What is Dupytrens disease?
Dupuytren’s disease is named after Baron Guillaume Dupuytren,, a famous French surgeon who practised in Paris in the 18th century.
It is a disease of the fascia or connective tissue that lies below the skin of the palm. This fibrous tissue is designed to immobilise the skin of the palm to aid grip in comparison to the more mobile skin on the back of the hand.
In Dupuytren’s disease, the normal fascia becomes thickened and forms cords in the palm and the fingers resulting in the fingers becoming fixed in a bent position. It usually begins at the age of 40-50 years but may occur in younger patients, particularly when it runs in the family.
What causes Dupytrens disease?
The cause is unknown. It runs in families, particularly those of Celtic or northern European origin. It is more common in men than women. It occurs more frequently in those with diabetes and those on anti-epileptics. It also occurs more frequently in those with a high alcohol intake.
Various biochemical abnormalities have been found in this condition but the exact cause and any method of prevention are unknown. It is not related to manual work.
What are the features?
The first sign is usually a tender nodule in the palm. The nodule is only painful for several weeks at the onset. The disease is painless after this. The nodule may gradually form a thickened cord under the skin and extend along the palm into the finger, or a new nodule or cord may develop elsewhere in the same or opposite hand.
The rate at which the disease develops varies enormously from person to person. When it begins very late in life it tends to progress very slowly and may never be a problem. When it occurs in younger patients, particularly those with in which the disease runs in the family, it may be very aggressive, causing the fingers to bend down in a flexed position due to the contracting cords of fibrous tissue. The ring and small fingers are most commonly affected.
On rare occasions it may affect the soles of the feet with thickened painless nodules.
Normal fascia of the hand.
How is it treated?
At present surgery is the only way to treat this condition and there is no known way of preventing it or slowing its progress. Research is being performed on the use of collagenase (an enzyme which dissolves connective tissue) injections to rupture the cords of Dupuytren’s tissue as an alternative to surgery. This treatment is not yet available in Australia and its use is limited to certain cases.

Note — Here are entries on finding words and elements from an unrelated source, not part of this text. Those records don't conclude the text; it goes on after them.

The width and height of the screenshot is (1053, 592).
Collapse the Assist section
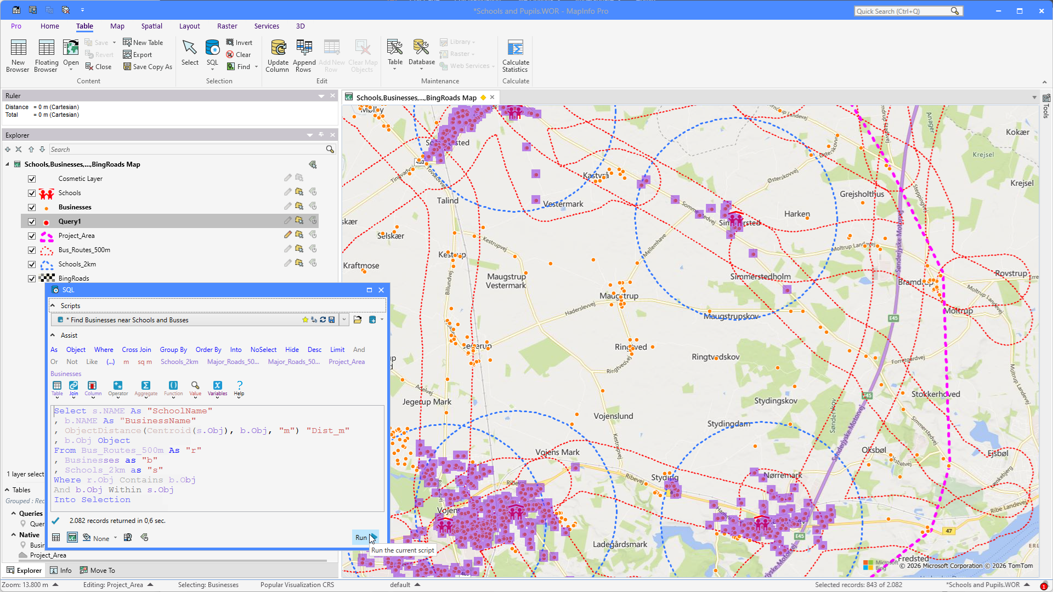coord(53,335)
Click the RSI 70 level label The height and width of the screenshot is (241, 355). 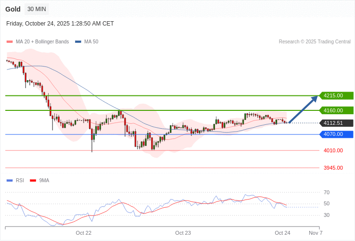tap(327, 192)
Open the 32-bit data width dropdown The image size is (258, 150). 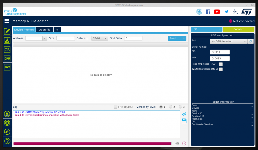99,38
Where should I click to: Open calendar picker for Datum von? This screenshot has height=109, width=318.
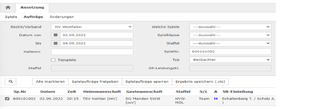[x=55, y=35]
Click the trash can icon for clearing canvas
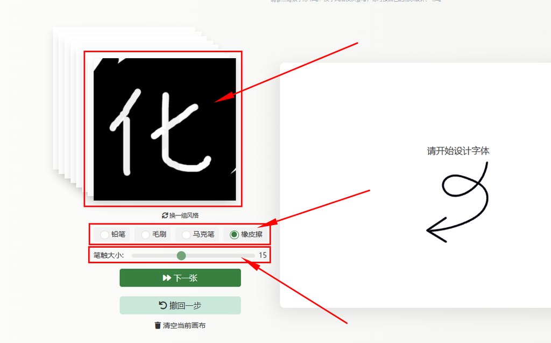The height and width of the screenshot is (343, 551). pyautogui.click(x=158, y=325)
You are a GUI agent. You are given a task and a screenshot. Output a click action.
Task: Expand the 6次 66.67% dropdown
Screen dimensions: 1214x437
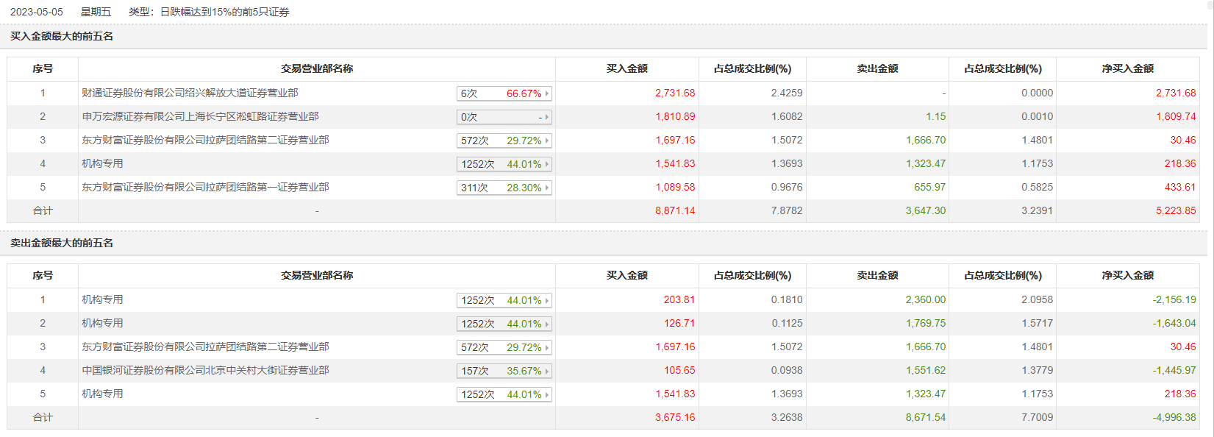point(546,93)
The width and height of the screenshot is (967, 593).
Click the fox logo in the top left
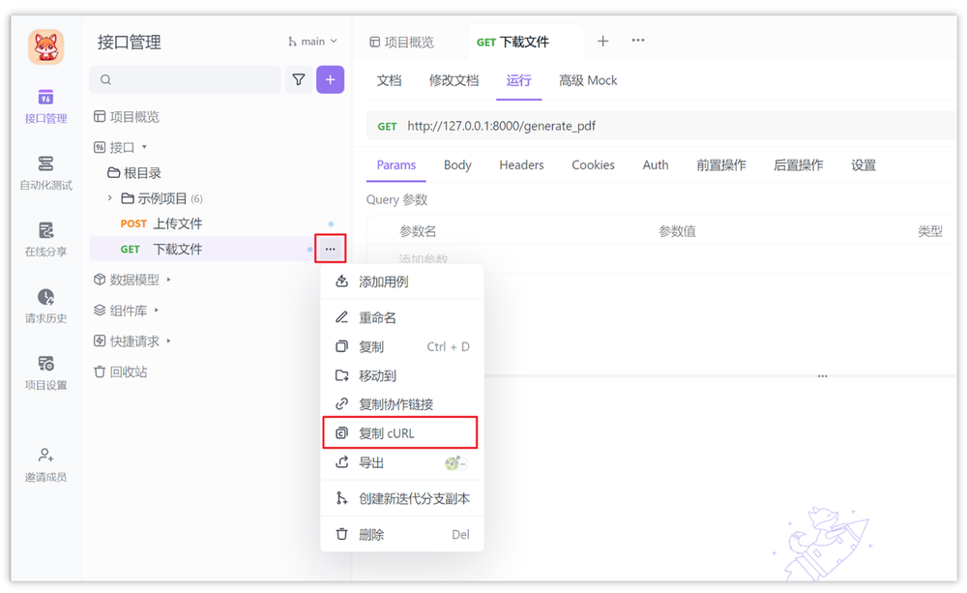pyautogui.click(x=44, y=45)
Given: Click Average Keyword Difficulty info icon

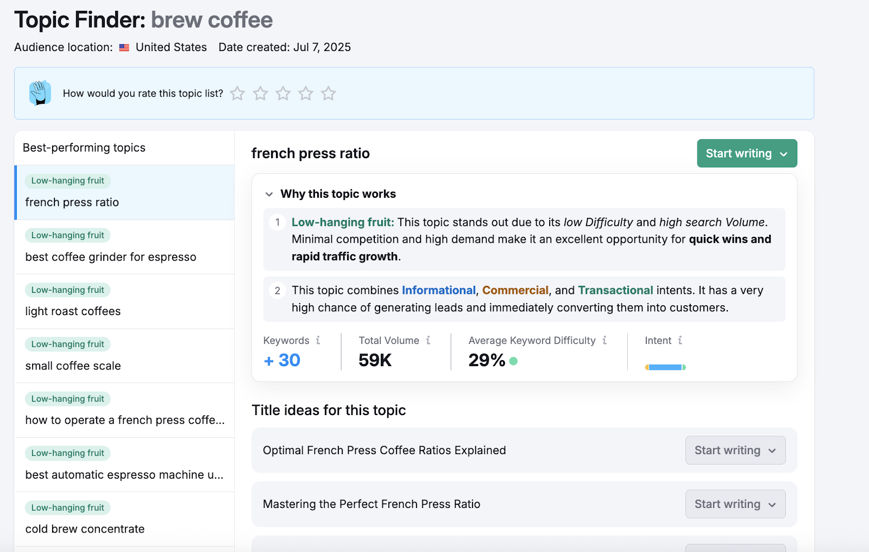Looking at the screenshot, I should point(604,340).
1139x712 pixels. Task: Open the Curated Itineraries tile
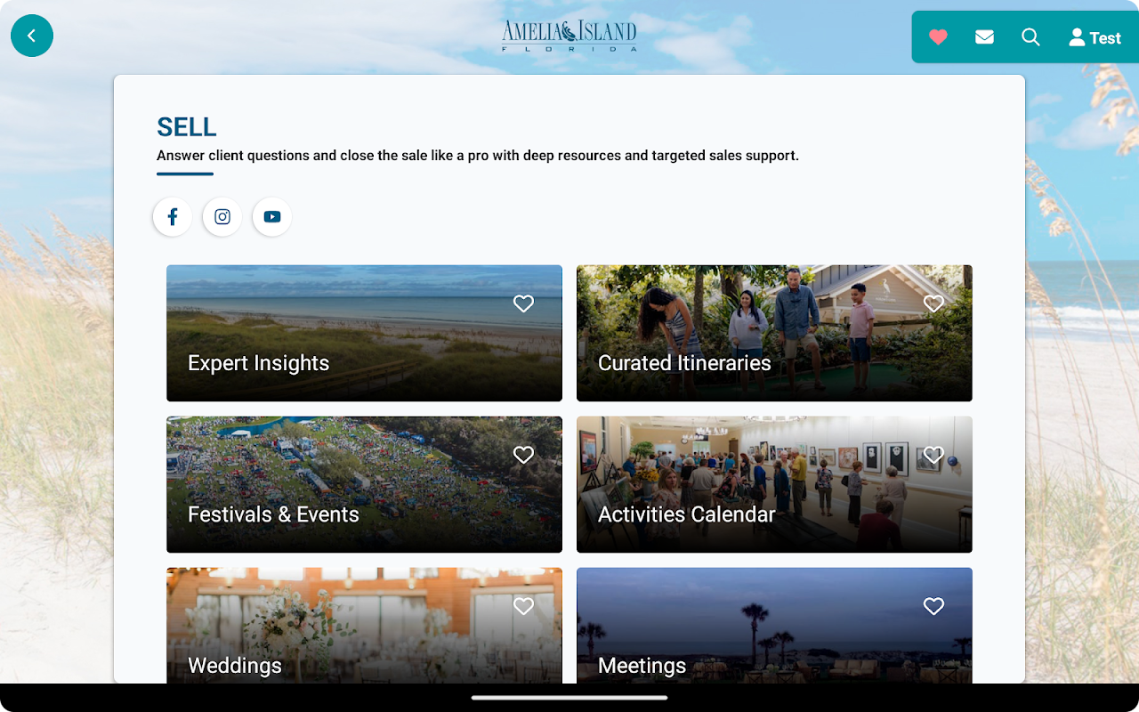point(774,333)
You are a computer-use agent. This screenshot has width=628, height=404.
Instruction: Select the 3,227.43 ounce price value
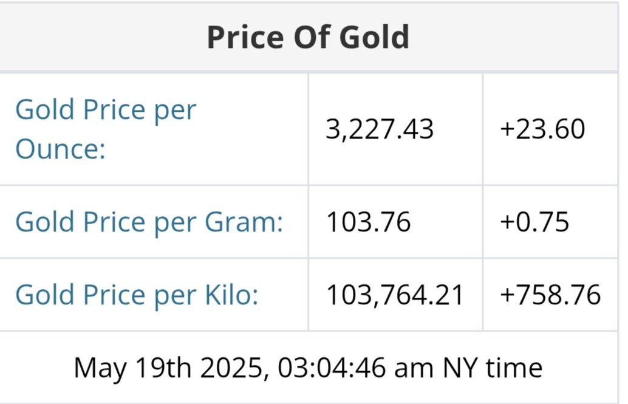pos(380,129)
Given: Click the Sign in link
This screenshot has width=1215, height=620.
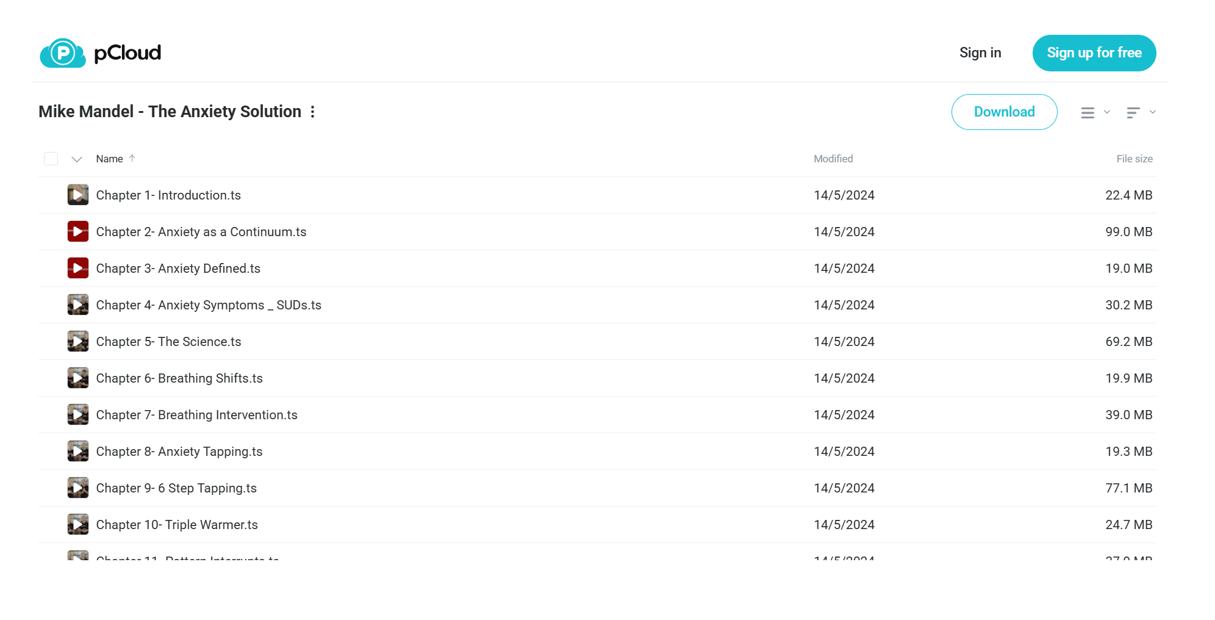Looking at the screenshot, I should click(980, 53).
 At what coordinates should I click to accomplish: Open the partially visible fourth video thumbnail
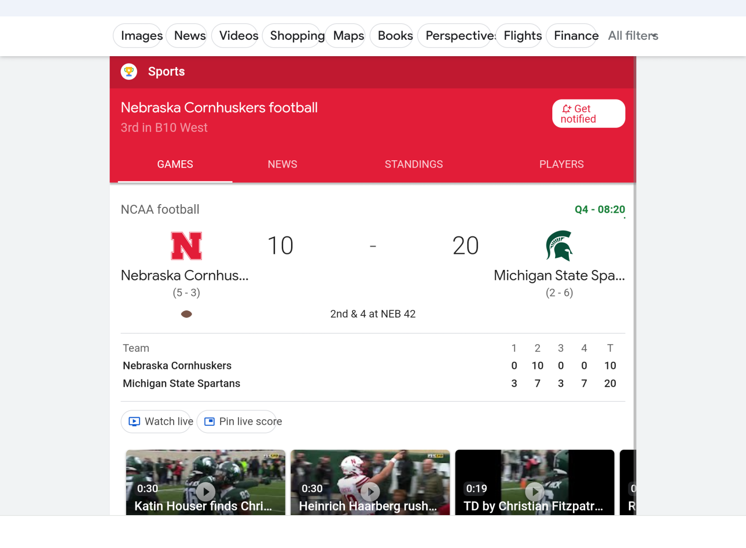pos(629,484)
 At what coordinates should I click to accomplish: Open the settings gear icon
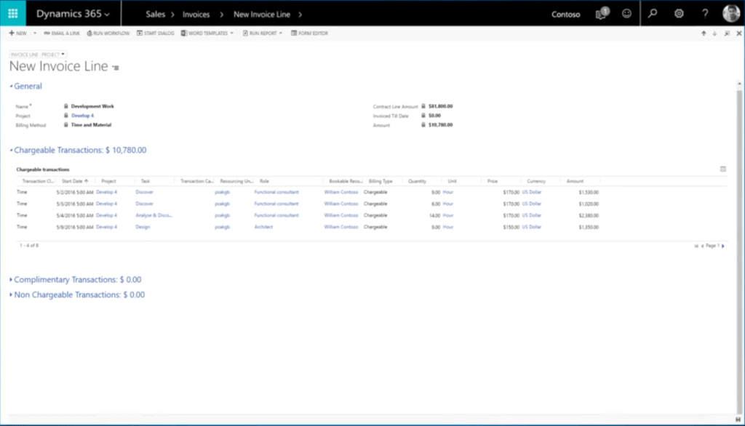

Surgery is generally indicated when the finger becomes bent or contracted to a point where the palm or the hand can no longer be placed flat on a table or other flat surface.
Surgery involves removing the diseased tissue from the hand using multiple zigzag incisions.
Following surgery the hand is place in a splint to keep the fingers in the straightened position. Small drains may be used to prevent blood collecting under the skin. These are removed the day after surgery. The sutures are removed 10-14 days after surgery. Therapy is commenced in 3-4 days to prevent the fingers from becoming stiff. A splint may be worn for several weeks between exercises to maximise the correction of the finger deformities.
In severe disease or when surgery has been performed in the same area previously, skin grafts may be required. If this is likely, your surgeon will discuss it prior to your operation.
Despite surgery, the Dupuytren’s tissue can reappear in the same place (recurrence) or occur in other parts of either hand (extension of the disease). Unfortunately trauma such as injury to the hand or surgery to treat the condition itself, may lead to increased activity and progression of the disease. This is particularly common in those with an aggressive form of the disease (young age at onset, strong family history, rapid progress of contracture).
Dupuytren’s disease in the finger, causing the nerve and artery to be displaced from their normal course.
Problems that can occur with the surgery include difficulty with wound healing and small areas of skin loss where the diseased tissue has been removed and left very thin areas of skin. Blood clots (haematoma) can collect under the skin and on rare occasion these may become infected. Occasionally nerves and arteries can be injured as they may be trapped or tethered by the Dupuytren’s tissue.
In most cases it is possible to completely straighten the “knuckle” or metacarpophalangeal joint. Full correction of the contracture in the smaller joints of the finger is not usually possible, but the degree of contracture can be improved in most cases. This sometimes requires more extensive surgery to release the joint. In severe cases, a temporary wire may be placed across the joint to keep it straight for 3-4 weeks following the surgery or occasionally a joint may be fused (permanently stiffened) to prevent it becoming bent again.